Update the records below, replacing each occurrence of "Where should I click to:" with "Which point should I click to:" and leaving all other text unchanged.

◆ Data records:

[START]

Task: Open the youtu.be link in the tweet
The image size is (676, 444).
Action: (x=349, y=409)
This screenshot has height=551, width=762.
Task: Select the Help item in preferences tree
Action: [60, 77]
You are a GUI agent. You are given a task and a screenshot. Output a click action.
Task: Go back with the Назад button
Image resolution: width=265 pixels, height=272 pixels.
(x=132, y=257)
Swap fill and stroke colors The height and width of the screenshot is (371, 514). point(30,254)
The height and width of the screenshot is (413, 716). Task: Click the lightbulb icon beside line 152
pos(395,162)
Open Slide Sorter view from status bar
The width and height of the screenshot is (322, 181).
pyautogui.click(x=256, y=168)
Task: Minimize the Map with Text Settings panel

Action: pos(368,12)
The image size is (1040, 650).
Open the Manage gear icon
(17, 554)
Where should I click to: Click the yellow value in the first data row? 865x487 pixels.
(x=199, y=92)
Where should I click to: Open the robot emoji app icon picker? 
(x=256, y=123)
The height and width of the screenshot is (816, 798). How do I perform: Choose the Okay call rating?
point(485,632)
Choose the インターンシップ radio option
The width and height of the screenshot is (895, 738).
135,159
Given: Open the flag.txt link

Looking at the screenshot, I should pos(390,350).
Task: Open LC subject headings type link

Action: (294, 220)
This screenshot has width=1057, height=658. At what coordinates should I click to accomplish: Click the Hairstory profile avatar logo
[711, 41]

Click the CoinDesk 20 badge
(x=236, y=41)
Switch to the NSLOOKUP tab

[END]

◆ Solved exercise:
Task: Open the youtu.be link in the tweet
The image size is (676, 444).
Action: (x=349, y=409)
This screenshot has height=551, width=762.
Task: Select the Help item in preferences tree
Action: [60, 77]
You are a GUI agent. You are given a task and a screenshot. Output a click action.
Task: Go back with the Назад button
Image resolution: width=265 pixels, height=272 pixels.
(x=132, y=257)
Swap fill and stroke colors The height and width of the screenshot is (371, 514). point(30,254)
The height and width of the screenshot is (413, 716). Task: Click the lightbulb icon beside line 152
pos(395,162)
Open Slide Sorter view from status bar
The width and height of the screenshot is (322, 181).
pyautogui.click(x=256, y=168)
Task: Minimize the Map with Text Settings panel

Action: pos(368,12)
The image size is (1040, 650).
Open the Manage gear icon
(17, 554)
Which point should I click to: Click the yellow value in the first data row? 865x487 pixels.
(x=199, y=92)
Which point should I click to: Open the robot emoji app icon picker? 
(x=256, y=123)
The height and width of the screenshot is (816, 798). How do I perform: Choose the Okay call rating?
point(485,632)
Choose the インターンシップ radio option
The width and height of the screenshot is (895, 738).
135,159
Given: Open the flag.txt link

Looking at the screenshot, I should pos(390,350).
Task: Open LC subject headings type link

Action: (294, 220)
This screenshot has width=1057, height=658. At what coordinates should I click to accomplish: Click the Hairstory profile avatar logo
[711, 41]

Click the CoinDesk 20 badge
(x=236, y=41)
Switch to the NSLOOKUP tab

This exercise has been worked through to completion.